すると先生は「近所にだれかいるでしょ。」と言い放って教室を出ていきました。

とても傷ついたのを今でも覚えています。
その時からか、自分には祖父母がいなくて周りとはちょっと違うのだと気づき始めました。
東京は地方の人で構成されているからでしょうか、お正月・お盆となるとあれだけ溢れていた人々がまばらになり、お店も閉まって電車の中もがらんとしていました。今ほど生活スタイルが多様ではなく、ほとんどの人が田舎に帰って親戚と時間を過ごしていたのでしょう。お正月休みが明けると、田舎に帰ってたくさんお年玉をもらった話に花が咲いていました。

ふるさととは縛られるものであり憧れでもある

ふるさとがある人と話をすると、「それはそれでメンドクサイものだよ」と言いますね。
まぁ、お互い結局のところないものねだりだな、と感じます。
あればあったで関係に縛られたり、価値観を押し付けられたりするようで、私にはわからない想いを抱いているようです。期せずして縁もゆかりもない田舎で暮らすことになった私は、無意識にふるさとを求めていたのかもしれません。

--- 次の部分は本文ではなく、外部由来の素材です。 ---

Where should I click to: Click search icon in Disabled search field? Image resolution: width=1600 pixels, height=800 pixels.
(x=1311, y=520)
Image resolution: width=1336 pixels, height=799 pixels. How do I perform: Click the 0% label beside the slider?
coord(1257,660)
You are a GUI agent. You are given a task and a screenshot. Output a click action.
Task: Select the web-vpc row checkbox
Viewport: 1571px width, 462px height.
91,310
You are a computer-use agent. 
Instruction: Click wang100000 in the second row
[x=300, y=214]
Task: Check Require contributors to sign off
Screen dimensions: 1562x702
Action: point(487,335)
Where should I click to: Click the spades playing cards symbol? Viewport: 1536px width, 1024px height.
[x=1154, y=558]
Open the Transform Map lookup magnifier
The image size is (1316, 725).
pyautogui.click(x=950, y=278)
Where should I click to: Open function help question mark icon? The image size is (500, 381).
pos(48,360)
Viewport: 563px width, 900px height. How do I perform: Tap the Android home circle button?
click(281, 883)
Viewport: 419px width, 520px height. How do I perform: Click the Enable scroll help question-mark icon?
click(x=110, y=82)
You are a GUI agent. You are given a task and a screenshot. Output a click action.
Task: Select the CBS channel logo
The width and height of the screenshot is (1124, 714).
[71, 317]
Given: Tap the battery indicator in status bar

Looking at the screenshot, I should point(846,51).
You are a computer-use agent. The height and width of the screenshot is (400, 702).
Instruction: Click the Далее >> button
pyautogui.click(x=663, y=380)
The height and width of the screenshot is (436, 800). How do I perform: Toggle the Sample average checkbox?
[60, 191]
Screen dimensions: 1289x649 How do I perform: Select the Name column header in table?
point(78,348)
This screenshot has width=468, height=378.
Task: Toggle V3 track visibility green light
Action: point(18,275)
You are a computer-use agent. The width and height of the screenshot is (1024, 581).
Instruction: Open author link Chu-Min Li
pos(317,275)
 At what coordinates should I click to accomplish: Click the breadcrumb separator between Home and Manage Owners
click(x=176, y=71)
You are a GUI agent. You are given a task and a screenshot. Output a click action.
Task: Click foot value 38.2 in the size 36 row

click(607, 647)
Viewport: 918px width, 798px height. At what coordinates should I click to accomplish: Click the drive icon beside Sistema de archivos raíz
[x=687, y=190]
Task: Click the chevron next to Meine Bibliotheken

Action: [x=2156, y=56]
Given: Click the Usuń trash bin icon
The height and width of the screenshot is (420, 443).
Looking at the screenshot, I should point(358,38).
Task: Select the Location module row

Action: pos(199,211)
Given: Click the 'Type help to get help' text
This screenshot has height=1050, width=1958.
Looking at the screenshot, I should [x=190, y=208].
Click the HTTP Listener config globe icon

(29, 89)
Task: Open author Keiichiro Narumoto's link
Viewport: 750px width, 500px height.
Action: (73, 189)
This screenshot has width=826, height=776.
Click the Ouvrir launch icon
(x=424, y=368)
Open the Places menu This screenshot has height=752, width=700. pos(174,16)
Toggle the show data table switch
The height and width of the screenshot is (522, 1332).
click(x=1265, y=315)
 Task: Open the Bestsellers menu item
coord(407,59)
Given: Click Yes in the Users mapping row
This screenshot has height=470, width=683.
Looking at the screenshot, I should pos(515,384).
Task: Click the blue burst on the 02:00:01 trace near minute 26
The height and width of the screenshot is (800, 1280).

引越早々にスーパーで見知らぬおばあさんからいきなり世間話を振られたときには感動すら覚えました。お盆や暮れになると、「息子家族が帰ってくるで」「孫が来るんじゃ」といいながら迎え支度に精を出している姿に、「ああ、ここは帰ってくる側なんだな。こんな気持ちで待ってるんだ。」と第三者として冷静に観察している自分がいます。

今となっては、日本の恒例大移動を傍目に「皆とは逆方向で飛行機も空いててラッキー!」といった気持ちですので、子どものころの複雑な心境はどこえやら、という感じです。

ふるさとは場所にとらわれなくていい。「今」を生きることでふるさとも進化する

娘にとって、飛行機にのって帰るところは関東であり、祖父母もそこにいますが、本人にとってはふるさとだとは思っていないようです。横のつながりが希薄な実家より、彼女が日常過ごしているこの場所には、血は繋がっていないけれどいつも気にかけてくれる大人やお年寄りがたくさんいます。田舎こそ子どもが安心していきていくセイフティネットワークなのだと感じるのです。

学年にかかわらず声をかけてくれるお父さん、お母さん。
いつも顔をあわせている近所のおじさん、おばさん。
子どもの遊びついでに野菜を持たせてくれるおばあちゃん。
登下校を毎日見守ってくれる、日本の文化を教えてくださる地域の方々。

地域の子供たちを集めてお茶をおしえてくださる様子

地域の子供たちにお茶をおしえてくださる様子

厳密にいえばこの土地はわたしたちのふるさとではありませんが、娘にとってはいつでも温かく迎えてくれる心のふるさとになるのかもしれません。でも、おそらくそれは「土地」ではなくて「人」がそう思わせてくれるのだと思います。

これから娘が成長するにつれて、色々な場所でさまざまな人と出逢うでしょう。
その瞬間、瞬間を真剣に生きていけば、またそこに新たな「ふるさと」ができるのだと私は思います。

どんな場所でも生きていけるためには「人との関わり方」がとても重要。
心地よい距離感を保ちながらモノも関係も抱えすぎず暮らしていきたいと考えています。